═════ Teks bacaan

Tuesday 16 July 2013

pengertian asbabun nuzul



BAB I
PENDAHULUAN

A.    Latar Belakang

Pada masa Nabi terkadang ada suatu pertanyaan yang dilontarkan kepada beliau, dengan maksud meminta ketegasan hukum atau memohon penjelasan secara terperinci tentang urusan-urusan agama, sehingga turunlah beberapa ayat dari ayat-ayat Al-Qur’an, hal yang seperti itulah yang dimaksud dengan asbabun nuzul atau sebab-sebab turunnya Al-Qur’an.
Al-Qur’an adalah mukjizat bagi umat islam yang diturunkan kepada nabi Muhammad Saw untuk disampaikan kepada umat manusia. Al-Qur’an sendiri dalam proses penurunannya mengalami banyak proses yang mana dalam penurunannya itu berangsur-angsur dan bermacam-macam nabi menerimanya. Sebagaimana dalam perjalanan pembukuan Al-Qur’an yang banyak mengalami hambatan sampai banyaknya para penghafal Al-Qur’an yang meninggal, maka dalam proses aplikasi nilai-nilai yang terkandung di dalamnya juga sangat banyak kendalanya.
Terkadang banyak ayat yang turun, sedang sebabnya hanya satu. Dalam hal ini tidak ada permasalahan yang cukup penting, karena itu banyak ayat yang turun didalam berbagai surah berkenaan dengan satu peristiwa. Asbabun nuzul ada kalanya berupa kisah tentang peristiwa yang terjadi, atau berupa pertanyaan yang disampaikan kepada Rasulullah SAW untuk mengetahui hukum suatu masalah, sehingga Qur'an pun turun sesudah terjadi peristiwa atau pertanyaan tersebut. Asbabun nuzul  mempunyai pengaruh dalam memahami makna dan menafsirkan ayat-ayat Al-Quran.
Al-Qur'an diturunkan untuk memahami petunjuk kepada manusia kearah tujuan yang terang dan jalan yang lurus dengan menegakkan asas kehidupan yang didasarkan pada keimana kepada allah SWT dan risalah-Nya, sebagian besar qur'an pada mulanya diturunkan untuk tujuan menyaksikan banyak peristiwa sejarah, bahkan kadang terjadi diantara mereka khusus yang memerlukan penjelasan hukum allah SWT.

══════════
═════ Entri data

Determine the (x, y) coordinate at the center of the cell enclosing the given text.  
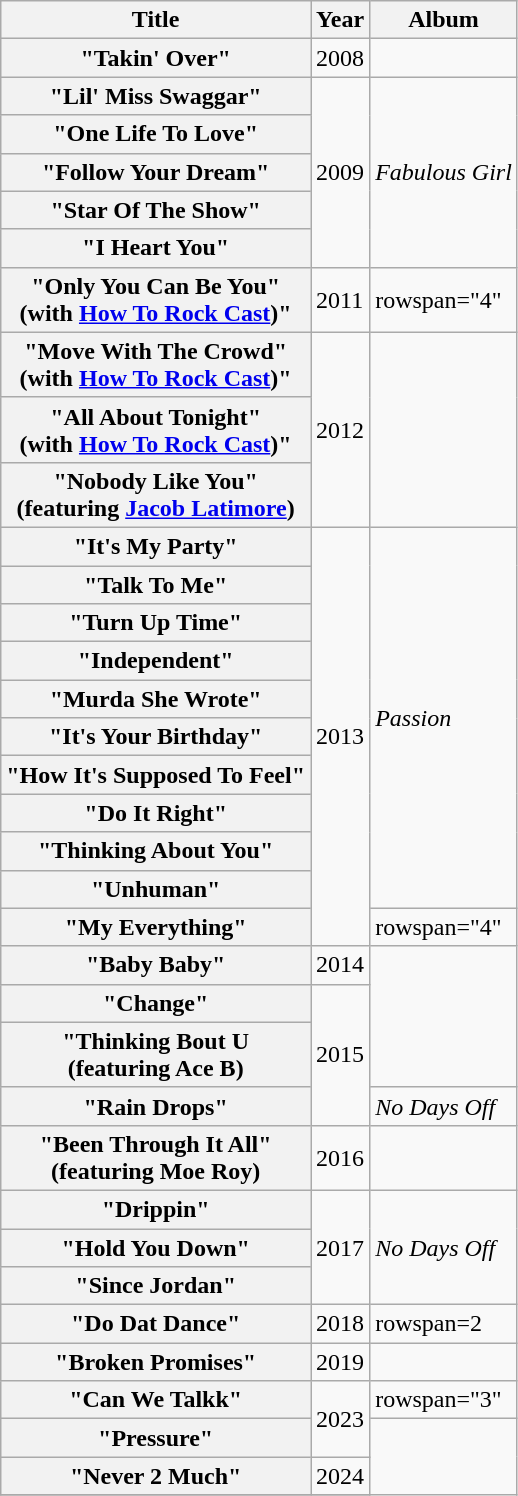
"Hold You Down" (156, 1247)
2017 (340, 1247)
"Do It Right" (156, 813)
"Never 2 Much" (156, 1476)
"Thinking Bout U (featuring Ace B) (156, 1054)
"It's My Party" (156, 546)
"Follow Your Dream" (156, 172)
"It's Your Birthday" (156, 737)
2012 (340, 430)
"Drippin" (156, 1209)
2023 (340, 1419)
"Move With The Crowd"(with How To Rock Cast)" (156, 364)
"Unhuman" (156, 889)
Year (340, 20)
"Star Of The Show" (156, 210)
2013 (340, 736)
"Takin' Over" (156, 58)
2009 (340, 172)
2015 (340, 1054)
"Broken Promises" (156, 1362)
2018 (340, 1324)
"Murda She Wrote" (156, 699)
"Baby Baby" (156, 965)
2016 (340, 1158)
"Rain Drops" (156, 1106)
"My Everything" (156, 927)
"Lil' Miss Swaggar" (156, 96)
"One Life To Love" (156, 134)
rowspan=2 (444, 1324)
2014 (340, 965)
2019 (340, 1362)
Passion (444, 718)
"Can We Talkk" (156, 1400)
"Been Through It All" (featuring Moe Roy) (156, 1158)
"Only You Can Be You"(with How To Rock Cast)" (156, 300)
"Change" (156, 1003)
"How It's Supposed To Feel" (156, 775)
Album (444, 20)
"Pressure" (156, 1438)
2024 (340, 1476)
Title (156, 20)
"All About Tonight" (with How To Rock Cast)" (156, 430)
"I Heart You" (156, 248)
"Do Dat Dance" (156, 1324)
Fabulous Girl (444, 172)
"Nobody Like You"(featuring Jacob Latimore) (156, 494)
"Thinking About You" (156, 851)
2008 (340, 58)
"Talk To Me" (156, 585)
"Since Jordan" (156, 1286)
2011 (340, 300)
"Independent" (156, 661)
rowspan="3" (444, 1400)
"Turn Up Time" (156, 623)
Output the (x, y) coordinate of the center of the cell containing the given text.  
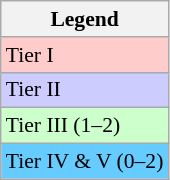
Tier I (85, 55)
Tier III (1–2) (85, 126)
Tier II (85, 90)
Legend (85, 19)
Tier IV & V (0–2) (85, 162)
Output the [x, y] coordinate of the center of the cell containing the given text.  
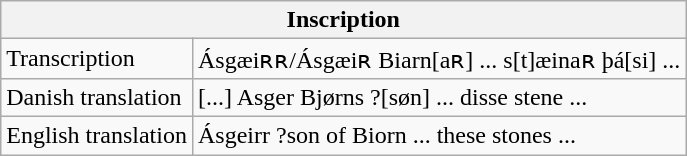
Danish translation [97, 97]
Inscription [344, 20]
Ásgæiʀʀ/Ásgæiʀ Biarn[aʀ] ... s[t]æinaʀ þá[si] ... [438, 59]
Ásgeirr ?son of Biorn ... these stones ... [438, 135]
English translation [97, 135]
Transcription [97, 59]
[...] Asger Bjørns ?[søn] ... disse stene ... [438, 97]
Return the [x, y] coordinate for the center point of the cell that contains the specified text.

══════════
═════ Entri data

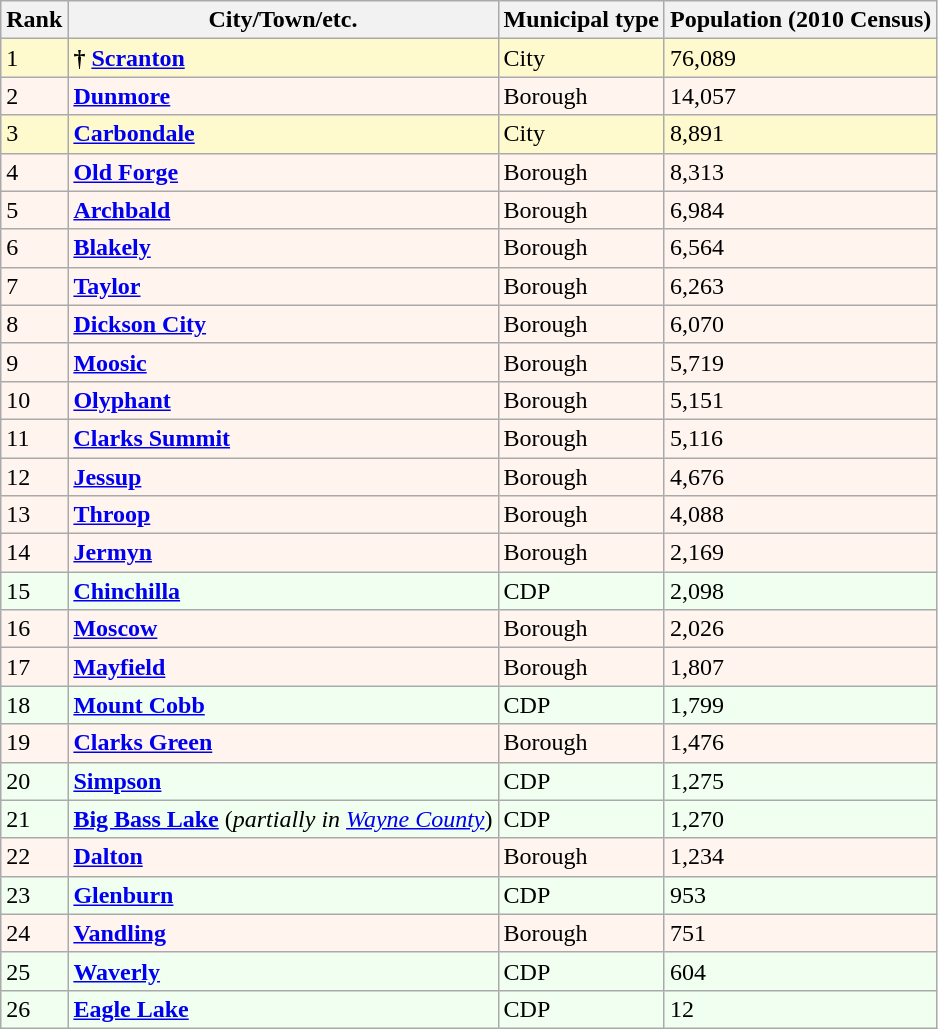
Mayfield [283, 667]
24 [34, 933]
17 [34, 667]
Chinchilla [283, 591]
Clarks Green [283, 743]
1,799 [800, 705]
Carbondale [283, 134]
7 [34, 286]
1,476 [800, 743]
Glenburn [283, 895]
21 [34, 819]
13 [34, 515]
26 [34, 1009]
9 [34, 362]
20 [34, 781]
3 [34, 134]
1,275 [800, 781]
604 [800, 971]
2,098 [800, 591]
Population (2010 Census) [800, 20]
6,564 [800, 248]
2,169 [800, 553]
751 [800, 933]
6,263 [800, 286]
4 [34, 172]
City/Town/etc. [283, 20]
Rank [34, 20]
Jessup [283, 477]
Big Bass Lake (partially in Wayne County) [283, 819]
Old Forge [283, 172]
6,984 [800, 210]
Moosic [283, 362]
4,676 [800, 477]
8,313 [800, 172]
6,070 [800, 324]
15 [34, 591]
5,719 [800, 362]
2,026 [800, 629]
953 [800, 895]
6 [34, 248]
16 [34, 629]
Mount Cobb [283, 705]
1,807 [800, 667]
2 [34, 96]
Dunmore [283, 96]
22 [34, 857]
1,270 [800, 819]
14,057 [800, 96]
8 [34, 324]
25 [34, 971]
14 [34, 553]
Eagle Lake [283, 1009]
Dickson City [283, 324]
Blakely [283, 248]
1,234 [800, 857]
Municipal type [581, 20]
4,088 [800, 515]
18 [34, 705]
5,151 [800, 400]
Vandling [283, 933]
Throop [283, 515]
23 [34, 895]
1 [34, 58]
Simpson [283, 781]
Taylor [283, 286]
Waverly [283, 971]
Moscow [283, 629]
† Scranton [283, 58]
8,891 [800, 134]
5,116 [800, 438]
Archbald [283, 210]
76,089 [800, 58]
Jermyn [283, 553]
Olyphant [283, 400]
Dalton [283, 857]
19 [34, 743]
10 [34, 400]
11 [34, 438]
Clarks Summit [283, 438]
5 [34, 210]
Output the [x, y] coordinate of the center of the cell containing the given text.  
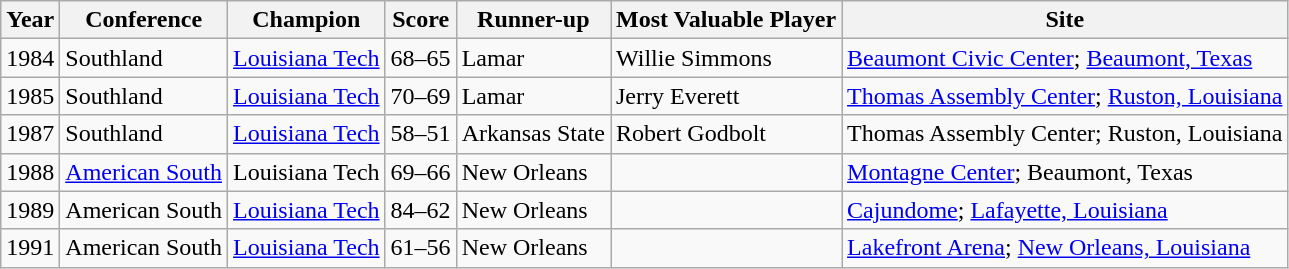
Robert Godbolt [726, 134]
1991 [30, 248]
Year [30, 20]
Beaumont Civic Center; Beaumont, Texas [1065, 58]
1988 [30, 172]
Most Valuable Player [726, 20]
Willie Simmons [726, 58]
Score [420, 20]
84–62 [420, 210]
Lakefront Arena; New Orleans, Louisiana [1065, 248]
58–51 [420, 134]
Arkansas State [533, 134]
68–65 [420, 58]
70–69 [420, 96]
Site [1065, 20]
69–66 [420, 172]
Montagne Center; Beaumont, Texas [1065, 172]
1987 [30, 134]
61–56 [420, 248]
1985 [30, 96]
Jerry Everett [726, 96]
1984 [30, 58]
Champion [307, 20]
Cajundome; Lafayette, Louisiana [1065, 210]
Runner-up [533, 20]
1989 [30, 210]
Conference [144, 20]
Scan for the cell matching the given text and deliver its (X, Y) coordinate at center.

══════════

▸ **Tugas yang diberikan A**
Menurut teks tentang asbabun nuzul, apa pengaruh asbabun nuzul?
▸ **Tugas yang diberikan B**
Tuliskan ulang kata demi kata bagian teks tentang asbabun nuzul di antara "A.    Latar Belakang" dan "sebab-sebab turunnya Al-Qur’an.", termasuk kedua bagian itu.

▸ **Jawaban tugas A**
Asbabun nuzul berpengaruh dalam memahami makna dan menafsirkan ayat-ayat Al-Qur'an.

▸ **Jawaban tugas B**
A.    Latar Belakang

Pada masa Nabi terkadang ada suatu pertanyaan yang dilontarkan kepada beliau, dengan maksud meminta ketegasan hukum atau memohon penjelasan secara terperinci tentang urusan-urusan agama, sehingga turunlah beberapa ayat dari ayat-ayat Al-Qur’an, hal yang seperti itulah yang dimaksud dengan asbabun nuzul atau sebab-sebab turunnya Al-Qur’an.